== Texto ==
....
El uso de la tecnología ha hecho avances considerables en otros aspectos, como la digitalización de los semáforos y los sistemas de monitoreo del tránsito que permiten una gestión más eficiente de los flujos vehiculares, establecer prioridades en los cruces (buses, tranvías) o atender una urgencia con mayor celeridad (ambulancias, bomberos). Sin embargo, generalmente el ojo está puesto en el flujo vehicular. Las ondas verdes, por ejemplo, mantienen velocidades próximas a los máximos permitidos, situación que claramente no contribuye a la pacificación del tránsito ni beneficia a los otros usuarios de la red, especialmente a los ciclistas. El cambio de la tecnología sobre el funcionamiento de la calle abre la posibilidad de una gestión más precisa y flexible. Pero el impacto dependerá de otra capa invisible: la de las decisiones que se tomen para guiar su implementación. Porque el cambio tecnológico que cambia la calle es más sutil que el tipo de vehículo que la habita (un auto a combustión, un auto eléctrico o un auto autónomo ocupan todos entre 8 y 13,75 m2). Debemos desconfiar de aquellos que impulsan la electrificación del parque vehicular como principal medida para ir hacia una “movilidad sustentable”: es muy probable que lo que se busque sea fundamentalmente no cambiar nada.
....
== Explorar el material ==
a. ¿Qué vehículos y servicios pone entre paréntesis el texto sobre tecnología y tránsito como ejemplos de prioridades en los cruces y de urgencias? Escríbelos todos.
b. Contesta estas preguntas sobre el texto sobre tecnología y tránsito:
(i) ¿Cuánto espacio ocupa un auto, sea a combustión, eléctrico o autónomo?
(ii) ¿A qué usuarios de la red perjudican sobre todo las ondas verdes?
(iii) ¿De qué capa invisible dependerá el impacto del cambio tecnológico?
c. Sigue escribiendo el texto sobre tecnología y tránsito a partir de su última oración.
....
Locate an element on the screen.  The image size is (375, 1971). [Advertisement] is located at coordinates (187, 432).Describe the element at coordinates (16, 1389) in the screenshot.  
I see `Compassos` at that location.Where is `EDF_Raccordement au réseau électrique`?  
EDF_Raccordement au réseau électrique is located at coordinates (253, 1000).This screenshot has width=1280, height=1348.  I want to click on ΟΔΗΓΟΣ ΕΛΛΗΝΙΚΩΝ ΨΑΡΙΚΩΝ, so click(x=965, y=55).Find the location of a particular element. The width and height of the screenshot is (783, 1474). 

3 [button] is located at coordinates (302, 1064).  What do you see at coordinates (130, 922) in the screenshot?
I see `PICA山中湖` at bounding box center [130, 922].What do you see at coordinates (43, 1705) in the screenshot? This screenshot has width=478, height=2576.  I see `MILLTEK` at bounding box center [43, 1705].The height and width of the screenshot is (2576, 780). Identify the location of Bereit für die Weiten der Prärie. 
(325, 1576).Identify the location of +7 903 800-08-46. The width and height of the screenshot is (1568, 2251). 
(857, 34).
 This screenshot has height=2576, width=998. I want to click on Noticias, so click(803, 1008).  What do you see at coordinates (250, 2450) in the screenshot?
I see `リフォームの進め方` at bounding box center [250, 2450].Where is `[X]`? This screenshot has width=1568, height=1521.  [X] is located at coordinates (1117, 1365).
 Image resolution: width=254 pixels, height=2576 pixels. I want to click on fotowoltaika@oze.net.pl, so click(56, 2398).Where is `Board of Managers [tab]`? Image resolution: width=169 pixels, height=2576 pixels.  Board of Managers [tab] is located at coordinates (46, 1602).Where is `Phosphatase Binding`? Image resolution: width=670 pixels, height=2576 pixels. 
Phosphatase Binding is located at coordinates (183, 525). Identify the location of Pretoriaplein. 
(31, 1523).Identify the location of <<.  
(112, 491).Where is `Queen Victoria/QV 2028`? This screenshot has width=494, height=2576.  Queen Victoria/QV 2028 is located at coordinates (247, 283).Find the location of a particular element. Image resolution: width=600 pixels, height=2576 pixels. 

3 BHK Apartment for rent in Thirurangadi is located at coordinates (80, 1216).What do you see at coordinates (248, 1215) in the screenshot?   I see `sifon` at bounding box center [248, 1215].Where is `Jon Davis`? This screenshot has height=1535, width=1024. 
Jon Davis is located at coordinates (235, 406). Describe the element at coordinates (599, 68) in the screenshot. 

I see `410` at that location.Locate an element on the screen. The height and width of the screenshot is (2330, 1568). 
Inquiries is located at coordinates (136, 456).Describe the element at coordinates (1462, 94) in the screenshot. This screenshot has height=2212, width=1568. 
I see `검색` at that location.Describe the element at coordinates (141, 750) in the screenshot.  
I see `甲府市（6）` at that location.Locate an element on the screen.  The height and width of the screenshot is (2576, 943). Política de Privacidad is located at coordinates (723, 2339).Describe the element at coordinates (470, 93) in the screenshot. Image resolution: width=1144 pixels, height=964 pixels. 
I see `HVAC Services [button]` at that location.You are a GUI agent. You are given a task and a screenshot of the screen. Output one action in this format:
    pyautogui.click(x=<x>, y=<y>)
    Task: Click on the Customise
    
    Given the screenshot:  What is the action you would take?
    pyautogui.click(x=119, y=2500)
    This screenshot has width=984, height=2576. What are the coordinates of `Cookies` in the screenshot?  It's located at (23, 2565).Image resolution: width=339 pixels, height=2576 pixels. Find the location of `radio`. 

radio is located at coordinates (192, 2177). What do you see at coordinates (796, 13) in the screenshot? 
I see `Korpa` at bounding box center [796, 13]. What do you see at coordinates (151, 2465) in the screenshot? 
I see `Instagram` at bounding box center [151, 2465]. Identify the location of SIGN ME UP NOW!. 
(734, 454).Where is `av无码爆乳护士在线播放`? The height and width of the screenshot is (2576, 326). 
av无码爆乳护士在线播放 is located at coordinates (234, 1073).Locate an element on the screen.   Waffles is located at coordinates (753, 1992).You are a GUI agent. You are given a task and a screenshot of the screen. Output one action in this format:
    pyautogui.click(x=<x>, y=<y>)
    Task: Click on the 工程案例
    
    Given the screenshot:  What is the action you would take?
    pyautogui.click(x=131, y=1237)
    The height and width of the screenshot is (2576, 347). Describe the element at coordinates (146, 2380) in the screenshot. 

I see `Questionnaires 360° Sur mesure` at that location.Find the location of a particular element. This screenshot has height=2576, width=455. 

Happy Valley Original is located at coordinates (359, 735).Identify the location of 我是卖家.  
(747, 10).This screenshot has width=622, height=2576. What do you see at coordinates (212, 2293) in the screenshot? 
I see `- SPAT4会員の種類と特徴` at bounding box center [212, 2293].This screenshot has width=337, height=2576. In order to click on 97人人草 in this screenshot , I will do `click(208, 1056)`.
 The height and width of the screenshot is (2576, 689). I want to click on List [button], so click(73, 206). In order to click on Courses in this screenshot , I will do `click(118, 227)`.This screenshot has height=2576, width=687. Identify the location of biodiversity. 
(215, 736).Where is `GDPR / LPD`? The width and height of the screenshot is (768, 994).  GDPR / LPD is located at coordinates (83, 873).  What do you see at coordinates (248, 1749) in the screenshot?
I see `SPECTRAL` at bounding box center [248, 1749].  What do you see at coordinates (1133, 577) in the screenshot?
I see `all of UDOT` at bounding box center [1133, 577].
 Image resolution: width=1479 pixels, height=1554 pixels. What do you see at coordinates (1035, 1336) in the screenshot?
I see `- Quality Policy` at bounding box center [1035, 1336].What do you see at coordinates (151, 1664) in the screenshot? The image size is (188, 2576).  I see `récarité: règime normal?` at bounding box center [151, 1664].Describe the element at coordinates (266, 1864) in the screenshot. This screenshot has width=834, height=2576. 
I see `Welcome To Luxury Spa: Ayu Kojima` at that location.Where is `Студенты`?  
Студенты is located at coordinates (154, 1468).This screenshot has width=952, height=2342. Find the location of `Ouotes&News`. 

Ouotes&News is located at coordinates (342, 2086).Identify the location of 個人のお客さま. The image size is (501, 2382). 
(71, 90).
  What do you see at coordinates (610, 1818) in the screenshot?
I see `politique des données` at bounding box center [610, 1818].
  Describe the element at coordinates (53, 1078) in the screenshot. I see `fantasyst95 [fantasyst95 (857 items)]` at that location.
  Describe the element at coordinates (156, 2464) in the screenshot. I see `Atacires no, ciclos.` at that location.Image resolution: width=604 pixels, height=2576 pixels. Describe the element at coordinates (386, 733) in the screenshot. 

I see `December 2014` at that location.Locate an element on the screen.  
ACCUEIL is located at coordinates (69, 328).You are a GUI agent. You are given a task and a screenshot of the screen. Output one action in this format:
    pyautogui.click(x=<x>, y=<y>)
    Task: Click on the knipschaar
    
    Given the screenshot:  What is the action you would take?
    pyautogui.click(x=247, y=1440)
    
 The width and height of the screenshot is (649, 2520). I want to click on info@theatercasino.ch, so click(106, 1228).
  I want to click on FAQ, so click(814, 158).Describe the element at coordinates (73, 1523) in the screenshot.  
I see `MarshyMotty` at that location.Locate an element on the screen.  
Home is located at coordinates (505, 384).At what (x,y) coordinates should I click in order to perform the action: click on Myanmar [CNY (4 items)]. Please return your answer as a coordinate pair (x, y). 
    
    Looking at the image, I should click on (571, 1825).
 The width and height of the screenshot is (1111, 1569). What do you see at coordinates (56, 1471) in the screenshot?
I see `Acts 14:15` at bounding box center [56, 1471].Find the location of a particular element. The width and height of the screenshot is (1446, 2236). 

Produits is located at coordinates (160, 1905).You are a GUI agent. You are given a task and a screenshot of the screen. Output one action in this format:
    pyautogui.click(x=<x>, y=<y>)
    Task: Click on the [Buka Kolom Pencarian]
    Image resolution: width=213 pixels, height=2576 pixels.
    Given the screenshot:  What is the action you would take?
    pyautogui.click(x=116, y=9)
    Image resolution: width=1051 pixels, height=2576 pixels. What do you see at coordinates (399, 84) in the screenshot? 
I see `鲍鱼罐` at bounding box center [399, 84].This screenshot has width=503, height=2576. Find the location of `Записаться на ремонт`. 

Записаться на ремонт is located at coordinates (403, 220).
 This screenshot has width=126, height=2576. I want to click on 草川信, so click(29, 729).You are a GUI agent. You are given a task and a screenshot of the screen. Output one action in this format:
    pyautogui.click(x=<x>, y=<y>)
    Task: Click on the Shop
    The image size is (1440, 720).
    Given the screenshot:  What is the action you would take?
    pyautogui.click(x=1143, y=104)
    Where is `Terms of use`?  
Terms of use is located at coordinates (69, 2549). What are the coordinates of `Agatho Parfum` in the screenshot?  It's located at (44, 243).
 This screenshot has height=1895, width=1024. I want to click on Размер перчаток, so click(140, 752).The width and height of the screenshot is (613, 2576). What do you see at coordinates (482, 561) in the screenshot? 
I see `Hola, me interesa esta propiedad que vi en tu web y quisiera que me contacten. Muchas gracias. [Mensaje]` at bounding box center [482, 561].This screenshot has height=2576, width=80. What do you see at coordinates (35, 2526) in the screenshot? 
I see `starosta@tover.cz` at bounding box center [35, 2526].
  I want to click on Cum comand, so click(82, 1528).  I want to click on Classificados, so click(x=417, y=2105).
....
== Resultados esperados ==
a. buses, tranvías, ambulancias, bomberos

b.
(i) Entre 8 y 13,75 m2.
(ii) A los ciclistas.
(iii) De la capa de las decisiones que se tomen para guiar su implementación.

c.
La calle que nos queda
Tomando una cerveza con amigas en un bar situado frente a las vías del tren, Yamile me cuenta de una fiesta en la casa de una amiga en un country. Al mencionar la palabra country hace una pausa y me mira, sabe que no me gusta ese tipo de urbanización. “Es hermoso, muy tranquilo y lleno de árboles”, agrega. Le digo que lo que me molesta es que su amiga pueda andar por mi calle y yo no pueda andar por la suya. Pasa un tren y me callo, luego retomo diciendo que, además, a mí también me encantaría tener tranquilidad y arbolitos y que, como en esos barrios, los automovilistas anden despacio y dejen jugar a los niños y las niñas en las calles. “Ah, pero no –me responde– en las ciudades no se puede. Mudate a un barrio cerrado, acá tenés que poder circular”. Otra amiga, Cynthia, asiente con la cabeza y no sé bien cómo interpretarlo. Después de un silencio incómodo agrega, con tono conciliador: “Yo casi no uso el auto, si no después no lo puedo estacionar más”.
Las calles ya no son espacios neutros; en verdad, nunca lo fueron. La apertura de las avenidas parisinas en el siglo XIX permitió mejorar no sólo la circulación de personas y mercancías, luz y aire, sino también de la policía. El siglo XX las consagró como dominio del automóvil, que a fuerza de elecciones ideológicas y técnicas ha colonizado la calles y los espíritus. Su morfología y diseño determina quién tiene derecho a exigir su ocupación y quién queda relegado a los márgenes. La multiplicación de las calles como no lugares reduce el espacio vital donde se desarrolla la comunidad, que se encierra en islas físicas y simbólicas.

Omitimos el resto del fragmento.